The TFRP is the same as the so-called 100% penalty. These taxes are called trust fund taxes because as a California employer you actually hold the employee’s money in trust until you make a federal tax deposit in that amount. As an employer in California, you are fully liable for 100% of the amount you collected from your employees that ought to be paid to the IRS. The TFRP may apply to you if these unpaid trust fund taxes cannot be collected right away by the IRS from your business. In order for the TFRP to be assessed, your business does not have to have stopped operating.
Who Can Be Responsible for the 100% Penalty
The TFRP may be assessed against you if you willfully fail to collect or pay the trust fund taxes and if you are responsible for collecting or paying withheld income and employment taxes, or for paying collected excise taxes.

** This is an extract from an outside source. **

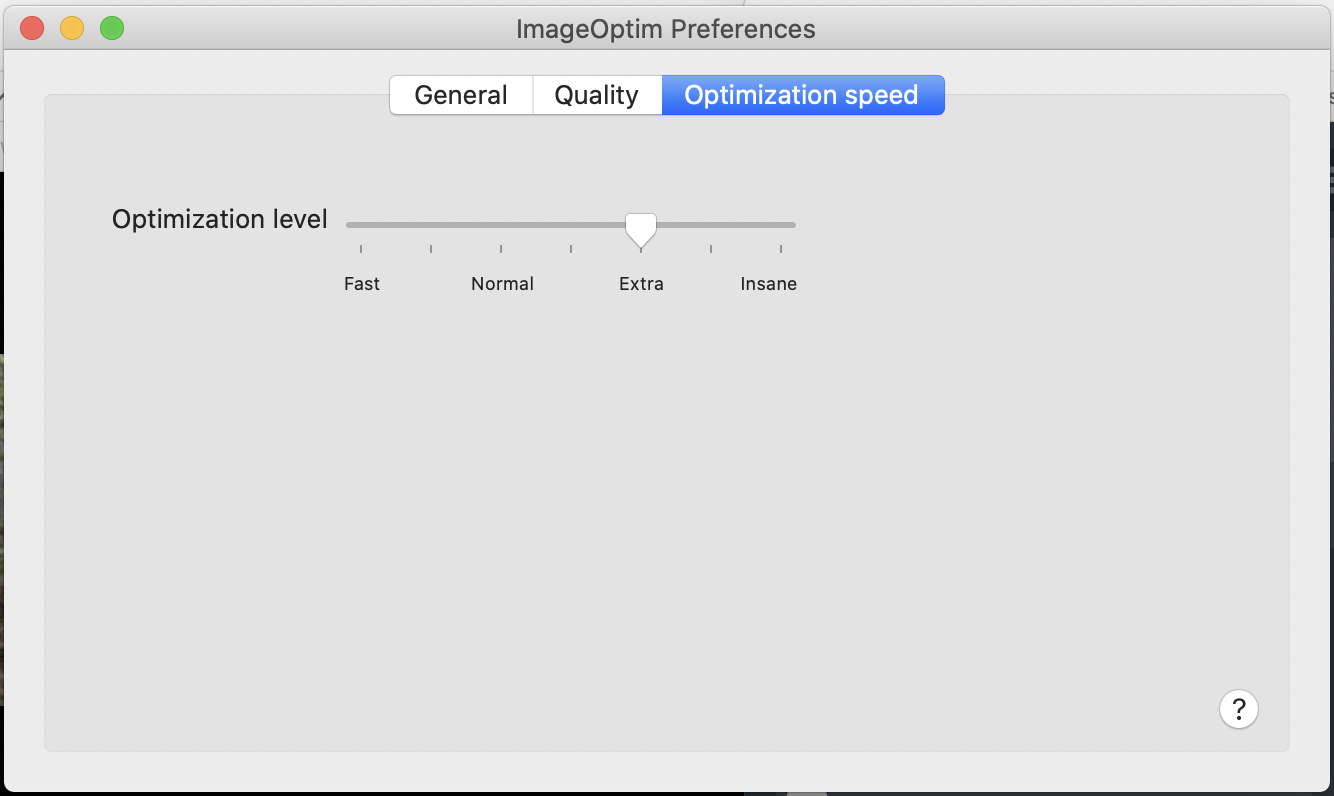Screen dimensions: 1334x796
Task: Minimize the window with yellow button
Action: (72, 28)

For willfulness to exist, you as the responsible person:
(i) Must have been, or should have been, aware of the outstanding taxes and
(ii) Either intentionally disregarded your legal obligations or were plainly indifferent to its requirements (no evil intent or bad motive is required).
Using available funds to pay other creditors when your business is unable to pay the employment taxes is an indication of willfulness.

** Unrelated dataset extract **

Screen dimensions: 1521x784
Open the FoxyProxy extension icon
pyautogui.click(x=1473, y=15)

You may be considered a responsible person or part of a group of people who has the duty to perform and the power to direct the collection, accounting, and payment of trust fund taxes. As a responsible person you may be:
An officer or an employee (such as a bookkeeper) of a business,
A member or employee of a partnership,
A corporate director or shareholder,
Another person with authority and control over funds to direct their disbursement, or
A member of a board of trustees of a nonprofit organization.
You may be asked to complete an interview in order to determine the full scope of your duties and responsibilities. Responsibility is based on whether you exercised independent judgment with respect to the financial affairs of the business. If the employee’s function was solely to pay the bills as directed by a superior rather than to determine which creditors would or would not be paid, an employee may not be a responsible person.

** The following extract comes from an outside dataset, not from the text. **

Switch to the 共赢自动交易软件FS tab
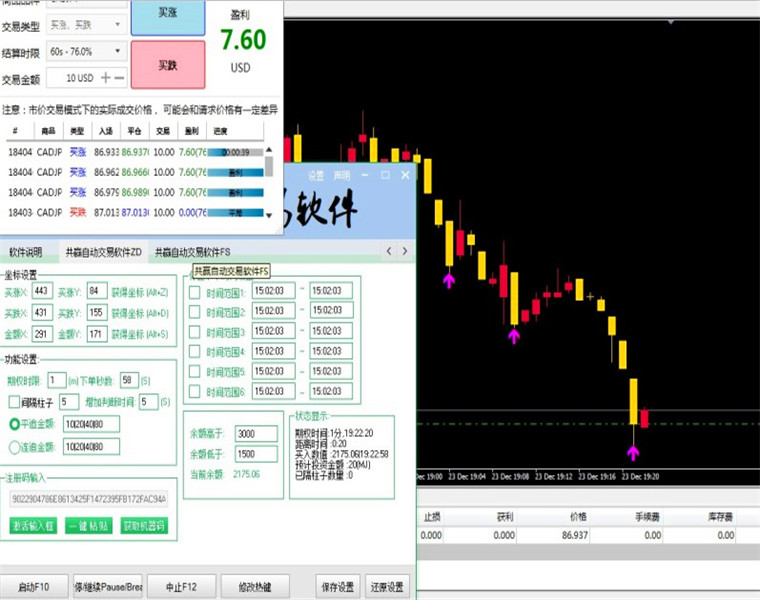This screenshot has width=760, height=600. [192, 252]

Figuring the 100% Penalty Amount
The amount of the penalty is equal to the unpaid balance of the trust fund tax. The penalty is computed based on:
(i) The unpaid income taxes withheld, plus
(ii) The employee’s portion of the withheld FICA taxes.
For collected taxes, the penalty is based on the unpaid amount of collected excise taxes.
Assessing the TFRP
If the IRS determines that you are a responsible person, it will send you a letter stating that it probably will assess the TFRP against you. You have the right to appeal its proposal if you do so within 60 days after the IRS delivers the letter. The letter will explain your appeal rights. For a clear outline of the appeals process, see Publication 5, Your Appeal Rights and How to Prepare a Protest if You Don’t Agree. If you do not respond to that letter, the IRS will assess the penalty against you and send you a Notice and Demand for Payment.
Once the penalty is asserted against you, the IRS can take collection action against your personal – not just your business – assets. For example, the IRS can levy your wages or bank account, seize your property or file a notice of federal tax lien.
Avoiding the TFRP
You can avoid the TFRP by making sure that all employment taxes are collected, accounted for, and paid to the IRS when required. Make your tax deposits and payments on time. Additional information on employment taxes can be found in Publication 15, Employer’s Tax Guide.